“I am enjoying the show. It is very different than the books and this podcast helps explain why. The podcast is well produced with no fluff and the host is exceptionally well prepared.
The mixed feelings are because the showrunner and some writers come across as very self involved. But this does help explain why they created a show so different from
Asimov’s books.
Asimov’s books were a cautionary tale about the fall of empires, written in the 50s, when the US was at peak-empire. They were about how the nature of humanity and historical forces cause societies to follow the same patterns of growth and decline, and that we should ask, what are the inflection points?
The showrunners and Apple decided to tell a different story, not about the rise and fall of nations, but about the conflict between individual human agency and forces we can’t control.
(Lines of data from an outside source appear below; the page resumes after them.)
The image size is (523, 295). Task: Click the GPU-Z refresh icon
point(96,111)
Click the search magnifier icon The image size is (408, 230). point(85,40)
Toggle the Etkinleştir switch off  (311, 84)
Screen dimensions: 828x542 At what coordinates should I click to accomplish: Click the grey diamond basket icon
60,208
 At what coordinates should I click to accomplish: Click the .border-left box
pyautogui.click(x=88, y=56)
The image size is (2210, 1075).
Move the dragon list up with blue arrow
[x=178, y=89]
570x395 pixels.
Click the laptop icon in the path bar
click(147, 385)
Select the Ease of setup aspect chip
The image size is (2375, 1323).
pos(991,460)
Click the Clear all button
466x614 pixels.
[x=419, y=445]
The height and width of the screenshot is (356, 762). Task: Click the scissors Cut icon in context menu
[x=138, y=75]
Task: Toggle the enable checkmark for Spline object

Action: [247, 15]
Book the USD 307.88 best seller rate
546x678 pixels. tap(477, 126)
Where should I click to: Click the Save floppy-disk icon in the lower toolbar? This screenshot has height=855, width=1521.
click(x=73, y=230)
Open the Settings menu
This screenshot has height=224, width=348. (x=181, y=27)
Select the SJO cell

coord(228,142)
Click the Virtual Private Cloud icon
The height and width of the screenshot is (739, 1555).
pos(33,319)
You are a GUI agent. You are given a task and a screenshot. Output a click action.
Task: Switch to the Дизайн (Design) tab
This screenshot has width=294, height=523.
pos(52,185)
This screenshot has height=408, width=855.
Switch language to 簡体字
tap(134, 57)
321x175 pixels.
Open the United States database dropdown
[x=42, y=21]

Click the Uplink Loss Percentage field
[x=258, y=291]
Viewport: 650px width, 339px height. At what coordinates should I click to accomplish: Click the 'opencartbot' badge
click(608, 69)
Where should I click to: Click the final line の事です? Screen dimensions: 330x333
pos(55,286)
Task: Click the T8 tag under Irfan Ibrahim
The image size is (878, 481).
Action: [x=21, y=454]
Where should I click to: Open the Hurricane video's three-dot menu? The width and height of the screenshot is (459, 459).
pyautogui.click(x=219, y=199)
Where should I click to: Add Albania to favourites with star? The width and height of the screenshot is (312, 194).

Every major character in this show struggles with how do I do what I want to do in the context of big scary power (Empire, Psychohistory, religion, genetics/programming) controlling everything? Do I matter? Do I have a soul or am I a machine/clone/cog in the wheel?
This is a particular obsession of our times. Not about what happens to the world, but about what happens to me, when everything is controlled by powers bigger than me, real and imagined (govt, god, deep state, Google, secret patriarchal control structures, Qanon, whatever).
So if you can accept that this is what the show is about it is interesting. If you are interested in what Asimov wrote bout, there is little of that in this show.”